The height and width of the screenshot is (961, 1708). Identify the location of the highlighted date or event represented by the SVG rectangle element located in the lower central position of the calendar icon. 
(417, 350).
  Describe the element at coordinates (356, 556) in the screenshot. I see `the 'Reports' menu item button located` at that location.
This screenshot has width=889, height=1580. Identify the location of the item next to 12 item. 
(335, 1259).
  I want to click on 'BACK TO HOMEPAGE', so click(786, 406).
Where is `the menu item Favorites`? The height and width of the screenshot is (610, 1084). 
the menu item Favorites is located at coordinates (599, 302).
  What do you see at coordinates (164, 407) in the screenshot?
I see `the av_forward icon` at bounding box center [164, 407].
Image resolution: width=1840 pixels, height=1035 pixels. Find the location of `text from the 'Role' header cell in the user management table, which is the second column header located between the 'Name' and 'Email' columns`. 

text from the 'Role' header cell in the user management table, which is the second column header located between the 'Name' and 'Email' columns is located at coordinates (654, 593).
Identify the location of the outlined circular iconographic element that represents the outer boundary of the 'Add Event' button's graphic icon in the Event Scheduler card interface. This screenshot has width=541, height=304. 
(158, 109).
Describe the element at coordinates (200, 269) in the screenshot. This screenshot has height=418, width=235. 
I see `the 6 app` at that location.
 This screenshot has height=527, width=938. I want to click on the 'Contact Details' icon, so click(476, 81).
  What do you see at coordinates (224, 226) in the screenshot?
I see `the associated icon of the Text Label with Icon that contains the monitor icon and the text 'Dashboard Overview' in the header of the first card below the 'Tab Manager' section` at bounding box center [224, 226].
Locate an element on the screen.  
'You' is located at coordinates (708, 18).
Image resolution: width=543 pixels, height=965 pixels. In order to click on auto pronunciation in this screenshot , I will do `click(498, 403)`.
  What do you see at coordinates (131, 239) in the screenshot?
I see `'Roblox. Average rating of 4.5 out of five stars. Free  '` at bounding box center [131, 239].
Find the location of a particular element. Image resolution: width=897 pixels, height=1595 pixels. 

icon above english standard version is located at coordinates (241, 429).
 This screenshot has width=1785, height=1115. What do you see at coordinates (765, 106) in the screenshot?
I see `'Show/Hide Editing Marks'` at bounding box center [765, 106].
# # # # #
| EXERCISE DIRECTIONS |
Please format all of the material above as a numbered list, leaving out the blank lines.

| SOLVED EXERCISE |
1. The height and width of the screenshot is (961, 1708). Identify the location of the highlighted date or event represented by the SVG rectangle element located in the lower central position of the calendar icon. 
2. (417, 350).
3.   Describe the element at coordinates (356, 556) in the screenshot. I see `the 'Reports' menu item button located` at that location.
4. This screenshot has width=889, height=1580. Identify the location of the item next to 12 item. 
5. (335, 1259).
6.   I want to click on 'BACK TO HOMEPAGE', so click(786, 406).
7. Where is `the menu item Favorites`? The height and width of the screenshot is (610, 1084). 
8. the menu item Favorites is located at coordinates (599, 302).
9.   What do you see at coordinates (164, 407) in the screenshot?
10. I see `the av_forward icon` at bounding box center [164, 407].
11. Image resolution: width=1840 pixels, height=1035 pixels. Find the location of `text from the 'Role' header cell in the user management table, which is the second column header located between the 'Name' and 'Email' columns`. 
12. text from the 'Role' header cell in the user management table, which is the second column header located between the 'Name' and 'Email' columns is located at coordinates (654, 593).
13. Identify the location of the outlined circular iconographic element that represents the outer boundary of the 'Add Event' button's graphic icon in the Event Scheduler card interface. This screenshot has width=541, height=304. 
14. (158, 109).
15. Describe the element at coordinates (200, 269) in the screenshot. This screenshot has height=418, width=235. 
16. I see `the 6 app` at that location.
17.  This screenshot has height=527, width=938. I want to click on the 'Contact Details' icon, so click(476, 81).
18.   What do you see at coordinates (224, 226) in the screenshot?
19. I see `the associated icon of the Text Label with Icon that contains the monitor icon and the text 'Dashboard Overview' in the header of the first card below the 'Tab Manager' section` at bounding box center [224, 226].
20. Locate an element on the screen.  
21. 'You' is located at coordinates (708, 18).
22. Image resolution: width=543 pixels, height=965 pixels. In order to click on auto pronunciation in this screenshot , I will do `click(498, 403)`.
23.   What do you see at coordinates (131, 239) in the screenshot?
24. I see `'Roblox. Average rating of 4.5 out of five stars. Free  '` at bounding box center [131, 239].
25. Find the location of a particular element. Image resolution: width=897 pixels, height=1595 pixels. 
26. icon above english standard version is located at coordinates (241, 429).
27.  This screenshot has width=1785, height=1115. What do you see at coordinates (765, 106) in the screenshot?
28. I see `'Show/Hide Editing Marks'` at bounding box center [765, 106].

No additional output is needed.